Secondo Tello, il filone inaugurato all'interno di un bacino di studi ancora poco battuto potrebbe indicare una futura direzione per il trattamento delle restrizioni nella crescita fetale, concentrandosi sull'alterazione del microbioma intestinale materno attraverso probiotici, anziché ricorrere a trattamenti farmaceutici che potrebbero avere effetti collaterali indesiderati.

La professoressa Amanda Sferruzzi-Perri, anch'essa del Centre for Trophoblast Research di Cambridge e co-autrice del documento, ha invece sottolineato come la progettazione delle terapie per le restrizioni della crescita fetale si sia storicamente concentrata sul miglioramento del flusso sanguigno materno, mentre il lavoro appena presentato suggerirebbe la necessità di concentrarsi maggiormente sulla salute intestinale materna.
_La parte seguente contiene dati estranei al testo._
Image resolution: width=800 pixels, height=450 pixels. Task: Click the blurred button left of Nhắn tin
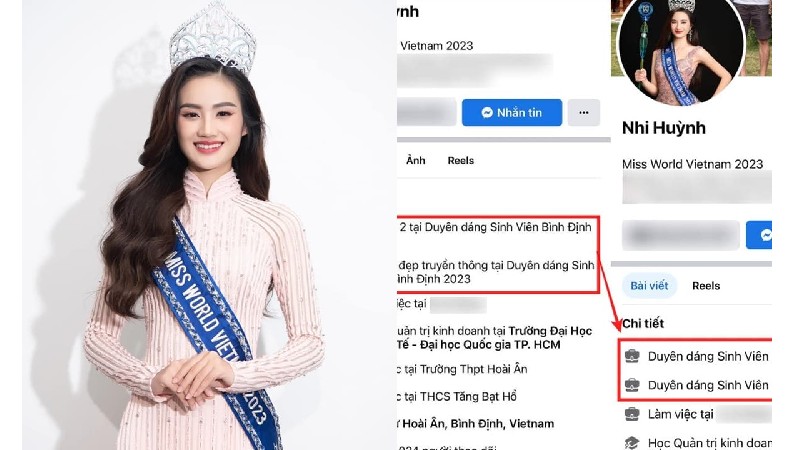tap(426, 112)
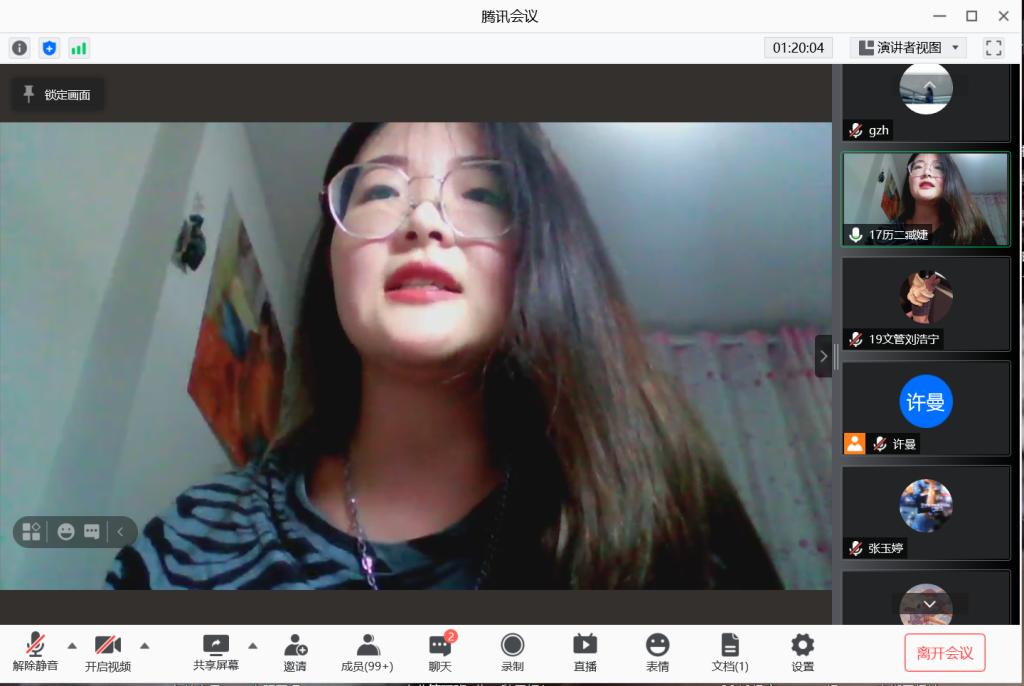This screenshot has height=686, width=1024.
Task: Open the 演讲者视图 layout dropdown
Action: (908, 48)
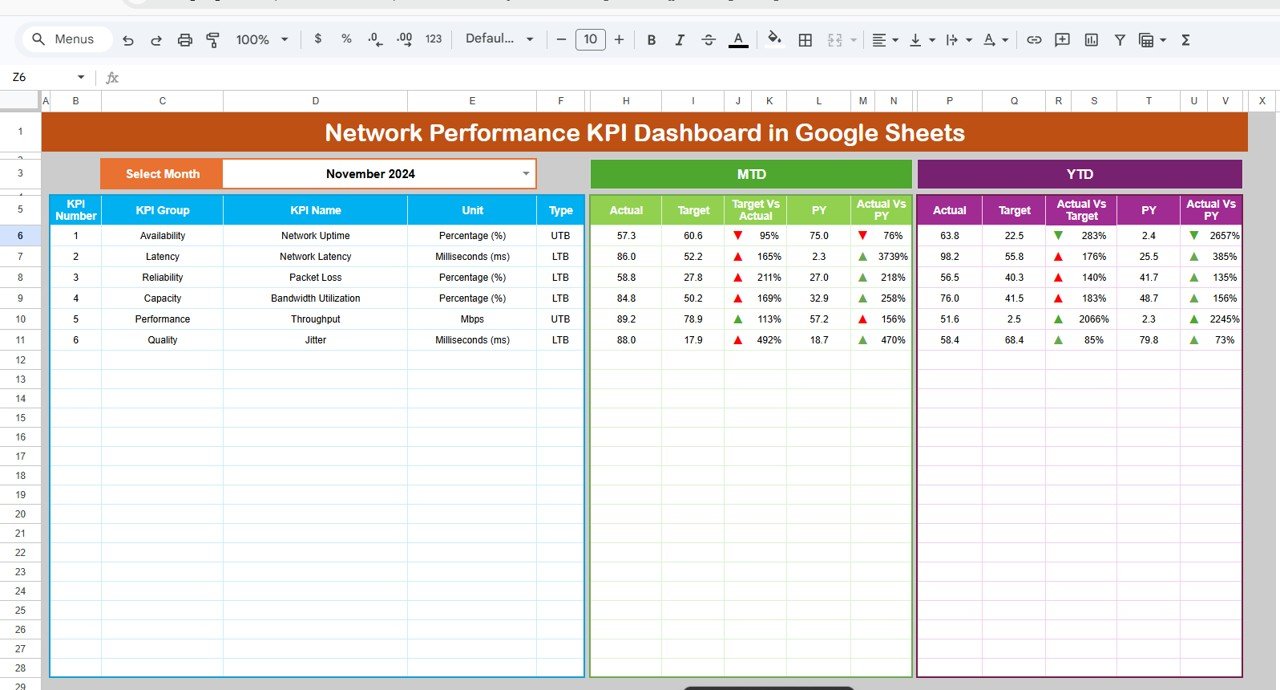Click the Print icon
Screen dimensions: 1280x690
(x=185, y=40)
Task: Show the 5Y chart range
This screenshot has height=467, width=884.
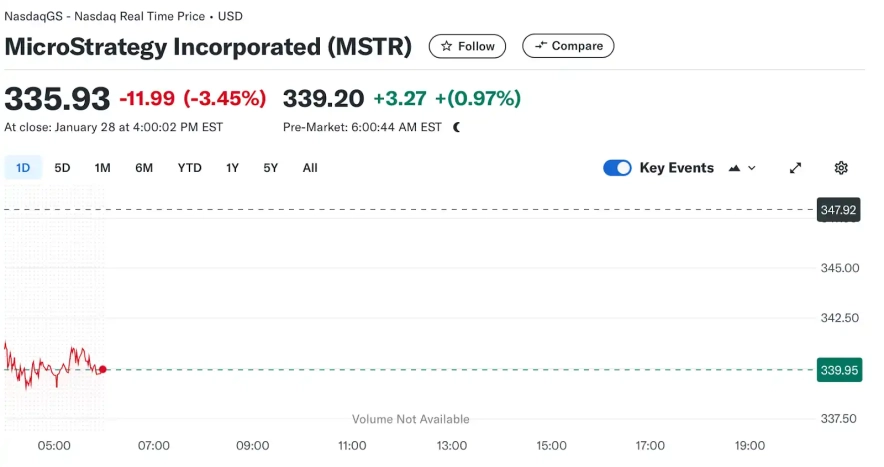Action: (271, 168)
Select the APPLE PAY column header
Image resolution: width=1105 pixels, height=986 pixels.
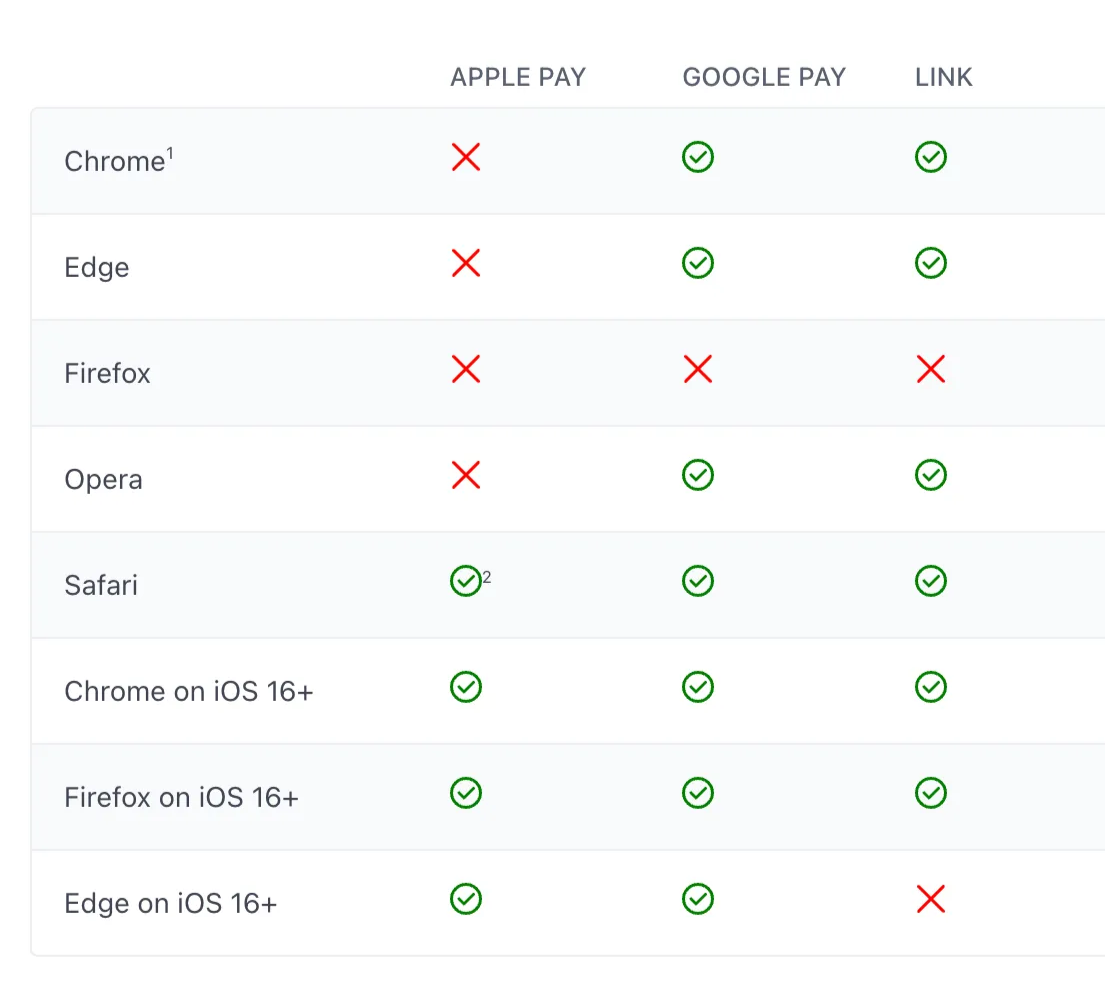point(518,77)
È noto infatti che un intestino sano, caratterizzato dalla presenza di specifici microbi, aiuta l'organismo ad assorbire nutrienti e a proteggersi dalle infezioni e dalle malattie.
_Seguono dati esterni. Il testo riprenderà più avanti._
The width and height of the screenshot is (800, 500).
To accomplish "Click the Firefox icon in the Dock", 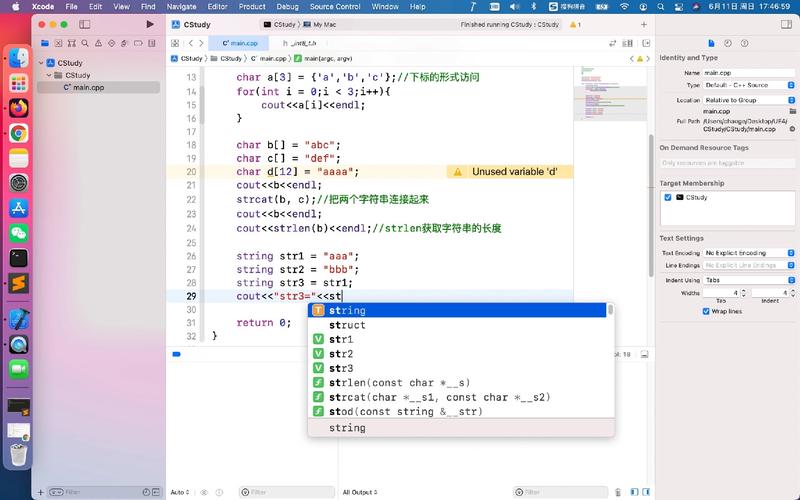I will pos(18,108).
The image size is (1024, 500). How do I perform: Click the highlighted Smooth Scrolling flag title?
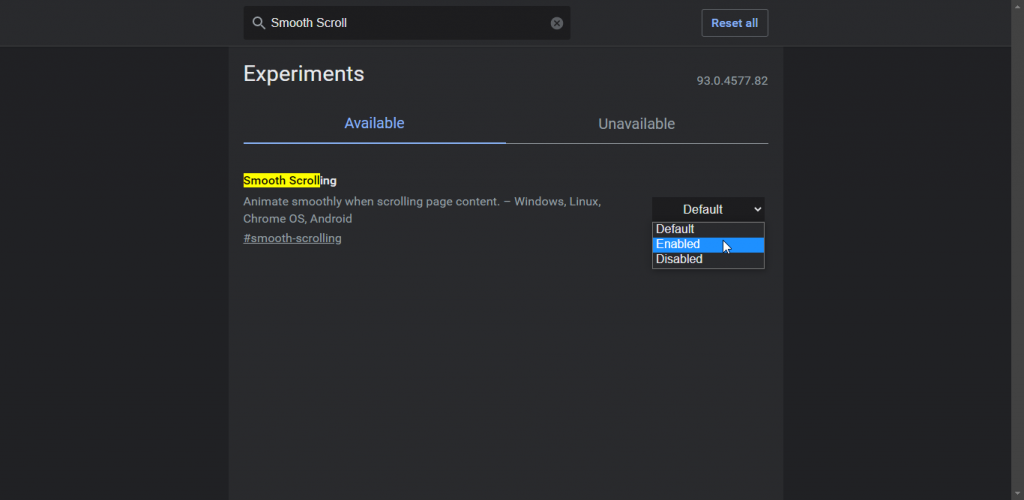(290, 181)
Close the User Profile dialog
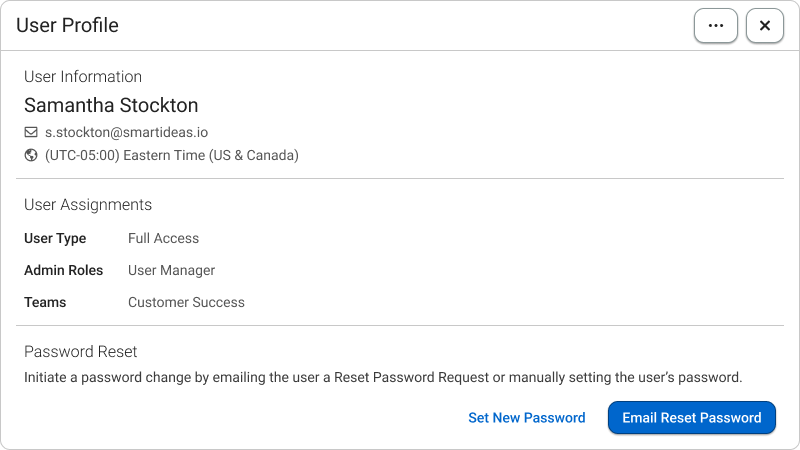Screen dimensions: 800x450 [x=764, y=26]
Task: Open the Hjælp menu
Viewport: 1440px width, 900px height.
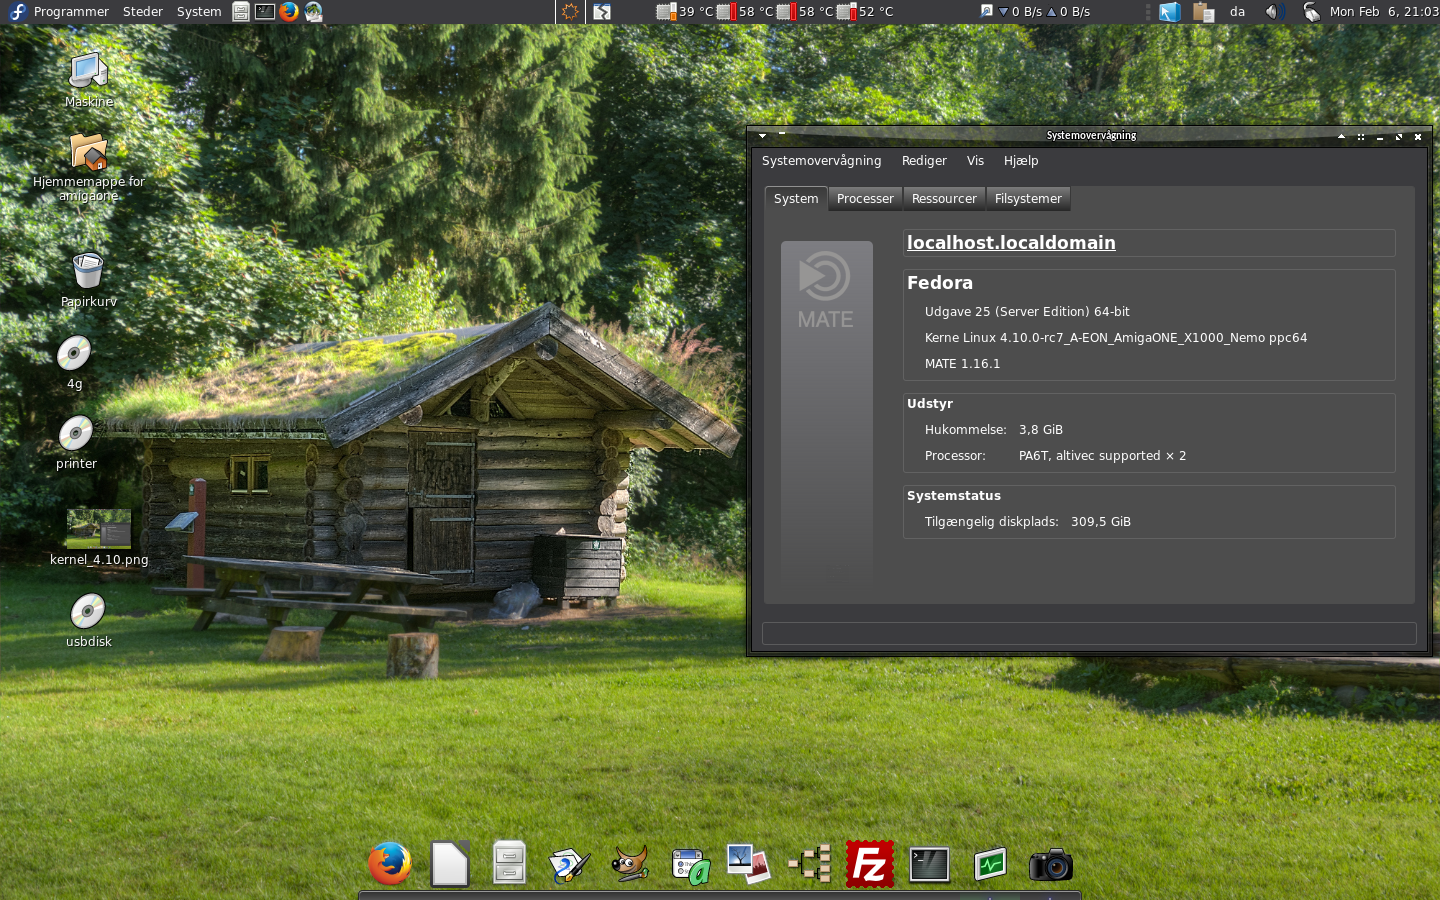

I limiti e le prospettive future

Il modello di studio basato sui topi ha permesso ai ricercatori di valutare gli effetti del Bifidobacterium breve in un ambiente controllato, impossibile da replicare negli esseri umani, consentendo il controllo preciso della genetica, degli altri microrganismi e dell'ambiente. I ricercatori credono comunque che gli effetti misurati nei topi possano essere simili negli esseri umani.

Il prossimo passo sarà quello monitorare lo sviluppo cerebrale dei neonati dopo la nascita e comprendere come il Bifidobacterium breve interagisca con gli altri batteri intestinali presenti in situazioni naturali.

Precedenti ricerche dello stesso team avevano già dimostrato come trattare i topi in gravidanza con Bifidobacterium breve migliorasse la struttura e la funzione della placenta, facilitando una migliore fornitura di glucosio e altri nutrienti al feto e favorendo la sua crescita, tuttavia questa ricerca potrebbe gettare le basi per futuri studi clinici che esploreranno il ruolo critico del microbioma materno nel supportare lo sviluppo sano del cervello prima della nascita.